Selama Seminggu Nuel Lubis Membaca Novel
















Hari senin
Semenjak Papi memberikannya padaku, aku belum membaca sepenuhnya novel berbahasa Batak. Alasannya: aku tak mengerti apa yang tertulis di "Manigat Sihol" tersebut. Walau Batak merupakan bahasa leluhurku, aku belum begitu menguasainya. Aduh, malunya aku!

Hari selasa
Sembari menunggu ojek online datang, aku iseng membaca novel aku sendiri. Rasanya sangat puas sekali saat aku berhasil menyelesaikan "Kamisama no Cempe Kanefe". Lebih puas--dan membanggakan lagi, aku bisa menerbitkannya. Aku senang sekali melihat ISBN di kaver belakangnya. 

Hari rabu
Maafkan aku, Teman. Aku membeli "CLBK: Cinta, Luka, Bersemi Kembali" ini memang di tahun 2015 yang lalu. Namun, novel temanku yang bertubuh tambun itu baru selesai kubaca sekarang ini. Novelnya ringan. Khas teenlit. Sepertinya aku mengerti kenapa novel seperti ini disebutnya teenlit. Itu seperti dunia remaja juga, kan.
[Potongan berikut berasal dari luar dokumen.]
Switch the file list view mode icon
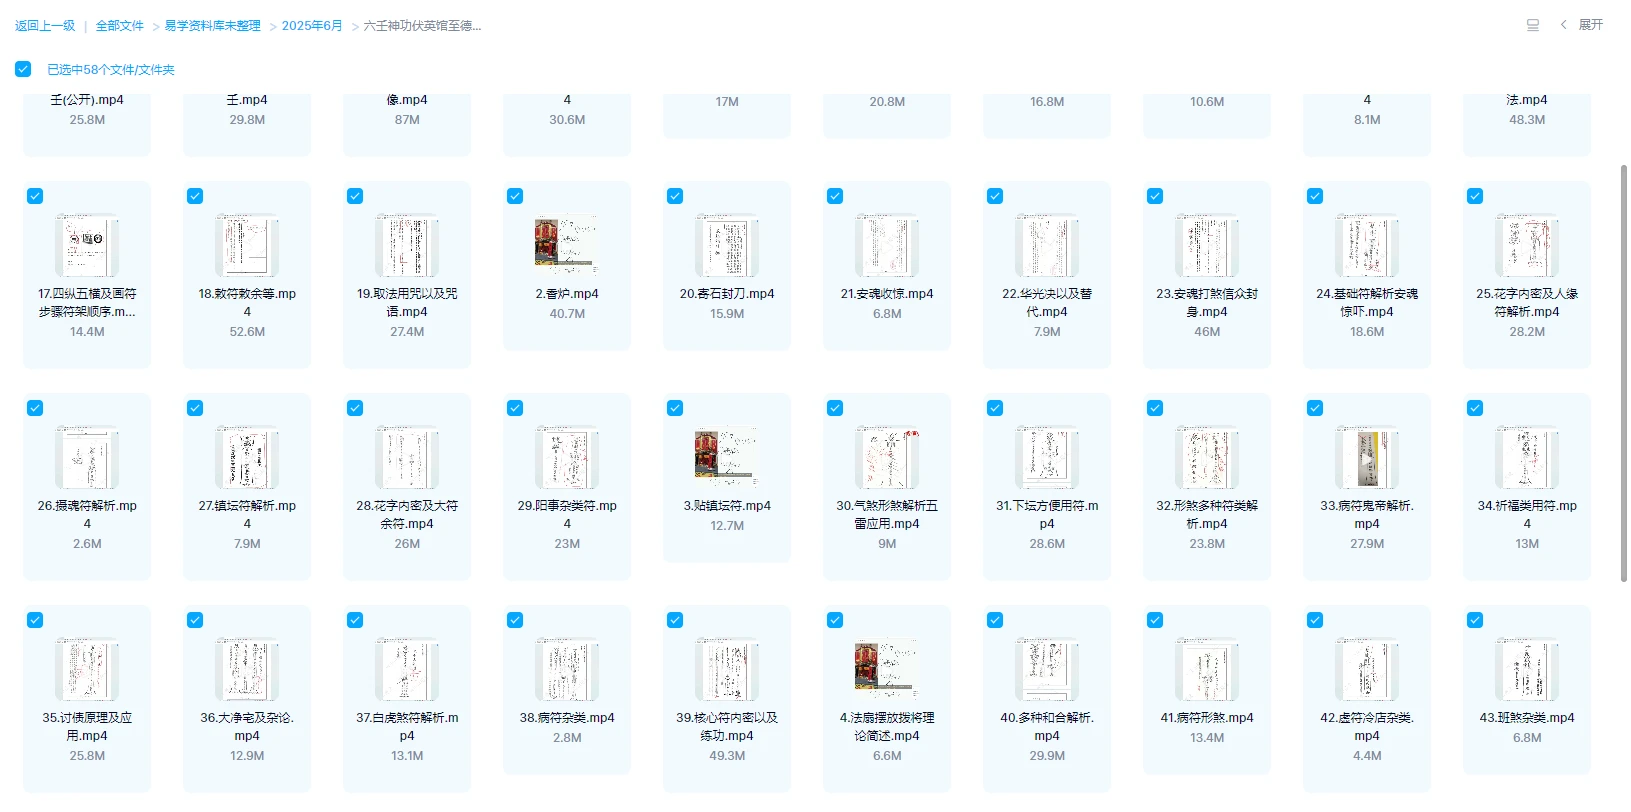The image size is (1631, 812). pyautogui.click(x=1532, y=25)
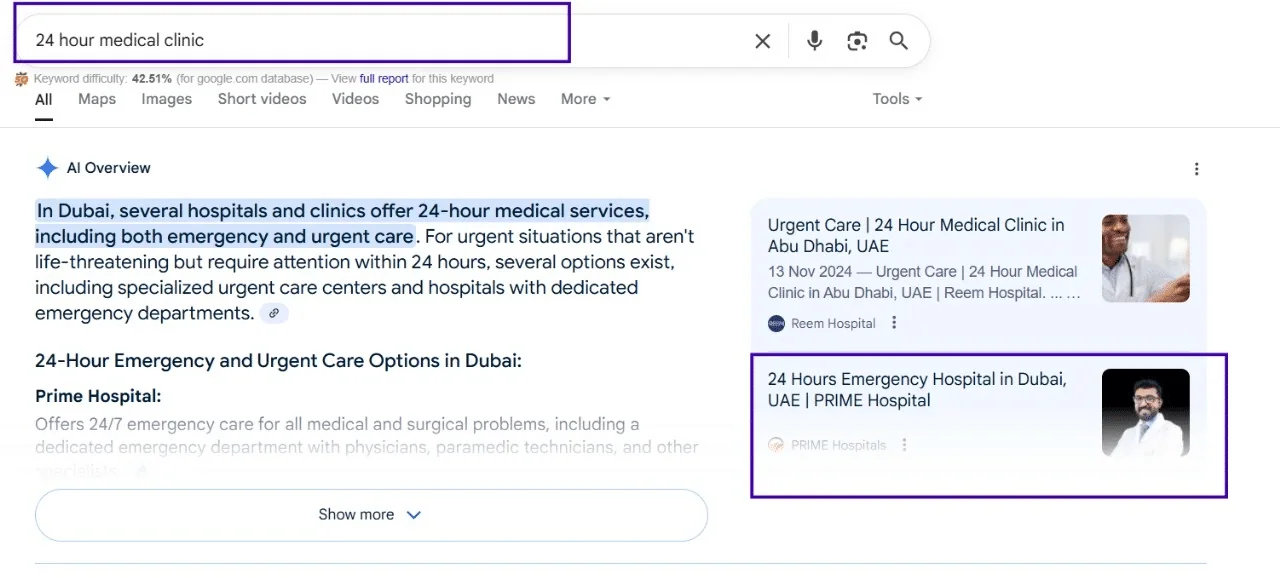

Yang ringan, yang tanpa beban. Hmmm.

Hari kamis
Sembari menikmati sarapan pagi, aku membaca "L'amour C'est Toi" karya Fataya Azzahra ini. Judulnya berbahasa Perancis, namun sangat bernuansa Indonesia. Ceritanya unik. Sebelum jadian, kedua tokoh utamanya itu sebelumnya berpacaran dengan orang lain. Yang perempuan, dia harus putus cinta karena pasangannya itu selingkuh. Sementara yang laki-lakinya itu putus cinta karena LDR. Sakit hati ketemu sakit hati, ceritanya. Ibarat negatif bertemu negatif, lalu menjadi positif. Nice story

Hari jumat
Lagi dan lagi aku menemukan novel yang unik. "In Paris Where I Meet You" itu sungguh novel yang tak biasanya. Yang menuliskannya itu orang Indonesia, namun dirinya sangat paham akan kultur dan bahasa Perancis sekaligus Korea. Novelnya sangat luar biasa. Berani mengangkat isu-isu sensitif. Novel ini malah membuatku berpikir ulang mengenai cinta, pernikahan, dan perceraian. Juga, kadang aku merasa perceraian seringkali terjadi karena kecerobohan salah satu pihak. Yah, itu seperti tersirat dalam novel tersebut.

Hari sabtu
Haha. Ada yang seperti inikah? Maksudku, novelnya jadi sekumal ini karena tanpa sengaja ketumpahan makanan dan minuman. "The Chocolate Heart" sungguh novel yang berat. Ini novel romance yang tak mudah dicerna. Percintaan khas kaum dewasa muda. Pendekatan Luc yang malu-malu terhadap Summer yang bertingkah bagaikan tuan putri. Padahal, keduanya saling menyukai, loh. Boleh aku bilang, yang seperti ini sering terjadi di mana-mana. 

Hari minggu
Di tengah waktu senggangku, juga sembari menunggu mataku lelah, aku membaca kembali serial Goosebumps yang satu ini. Judulnya: "Kamar Hantu". Novelnya bercerita tentang Matt Amsterdam yang harus mengalami kejadian-kejadian aneh karena kengototannya untuk pindah kamar. Yah, Matt memang tak bisa disalahkan, sih. Memiliki dua saudara kandung seperti Greg dan Pam, itu memang menyebalkan!